Two nuns were sitting on a bench. A flasher flashed them, and one of the nuns had a stroke... but the other one was too far away :)
Religion Jokes
Jesus has died on the cross to take away our sins. He has all power, but he won’t abuse it. He will help us through tough times. Have you ever felt that feeling in you that something is a bad idea? That’s Jesus. He is the savior and never let anyone say different.
Our Lord will watch us. We will go to Heaven, the promised land, only as long as we believe he’s real and always here. Don’t let anyone speak less and make you disbelieve in our Lord. This is your choice: believe and go to Heaven, or don’t believe and go to Hell, an eternal death. Make a choice.
Yo, your hairline so messed up God said your hairline on the cross getting hit on that cross.
If a Muslim loses his Faith... Does he throw in the Towel?
Your mama is so old, her first Christmas, she was a Wiseman's +1.

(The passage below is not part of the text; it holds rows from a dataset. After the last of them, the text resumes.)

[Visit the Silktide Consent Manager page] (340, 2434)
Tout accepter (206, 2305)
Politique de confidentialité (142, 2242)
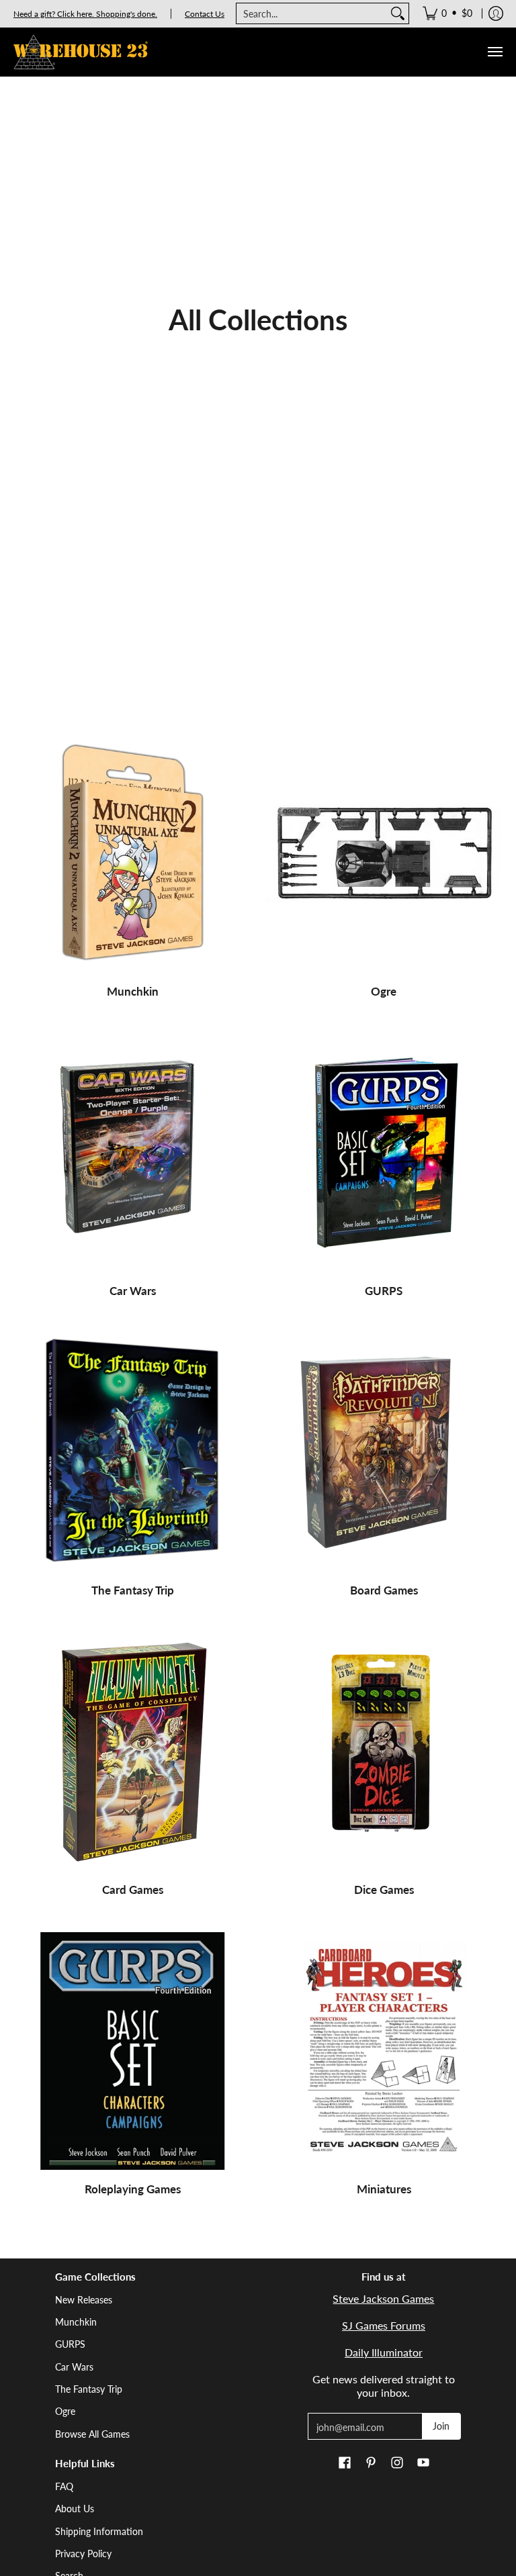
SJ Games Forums (383, 2325)
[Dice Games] (384, 1751)
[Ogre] (384, 853)
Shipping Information (99, 2531)
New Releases (83, 2299)
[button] (344, 2463)
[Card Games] (132, 1751)
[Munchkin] (132, 853)
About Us (74, 2508)
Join (441, 2426)
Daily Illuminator (384, 2352)
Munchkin (133, 991)
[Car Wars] (132, 1153)
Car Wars (133, 1291)
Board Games (384, 1590)
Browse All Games (92, 2434)
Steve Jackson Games (383, 2298)
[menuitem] (447, 13)
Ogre (383, 991)
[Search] (397, 13)
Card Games (132, 1889)
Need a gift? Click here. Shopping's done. (85, 14)
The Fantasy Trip (132, 1590)
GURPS (383, 1291)
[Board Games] (384, 1452)
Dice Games (384, 1889)
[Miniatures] (384, 2051)
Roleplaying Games (133, 2189)
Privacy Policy (83, 2553)
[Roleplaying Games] (132, 2051)
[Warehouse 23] (80, 52)
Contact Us (204, 14)
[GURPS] (384, 1153)
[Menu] (494, 52)
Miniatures (384, 2189)
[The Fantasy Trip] (132, 1452)
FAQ (64, 2486)
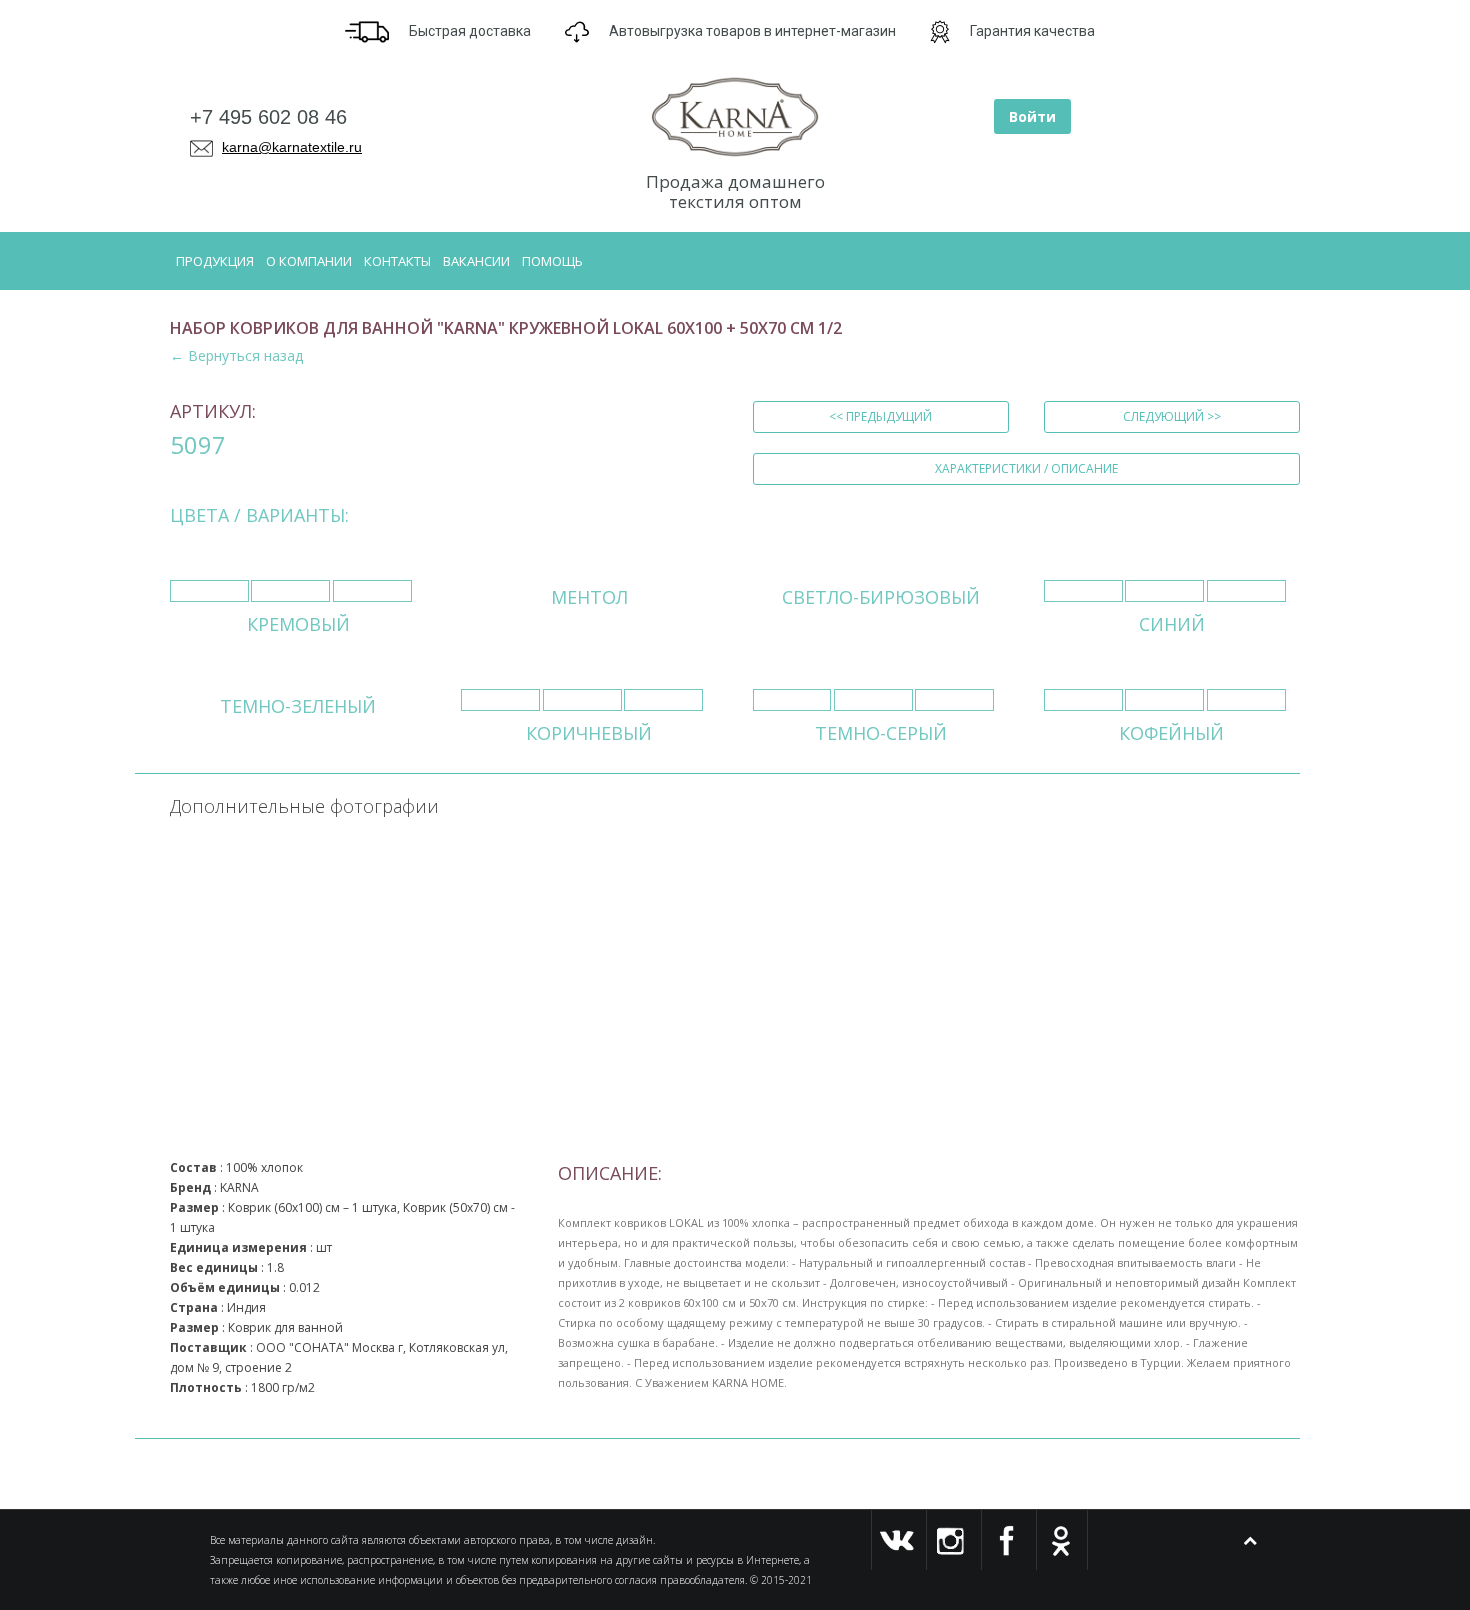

We are coming out with a Whopper that is similar to a priest because it also has its meat between 5-year-old buns.
You're so short that I had to ask God why he made you short-ass toothpick legs.
Nun's worst holiday? Norfolk.
Nun's best holiday? Bangkok.
Yo mama so fat, she had to get baptized at SeaWorld!
All you pro-life Christian motherfuckers can go die, lol.
Ganesha is an elephant.
I’m rather relaxed about death.
From quite an early age, I’ve regarded it as part of the deal, the unwritten guarantee that comes with your birth certificate.
If we can't say "God" in vain, why does He get to?
Yo mama so fat, she had to get baptized in the ocean.
Life isn't about pleasing yourself and that you have to do things for the sole benefit of God.
It’s like masturbation. Sometimes it’s not getting yourself off, but getting someone else off too. That’s what thighjobs are for.
A priest walked in and said to the kids,
"Hey kids, are you ready for your faptism?"
When God had to take a shit from making a good wife, you pasted between his ass cheeks...
Q: What do Satan and a priest have in common?
A: They both want Anthony's neck.
There are "nun" good jokes.
Your hairline is so far back it was back on before Jesus Christ was born.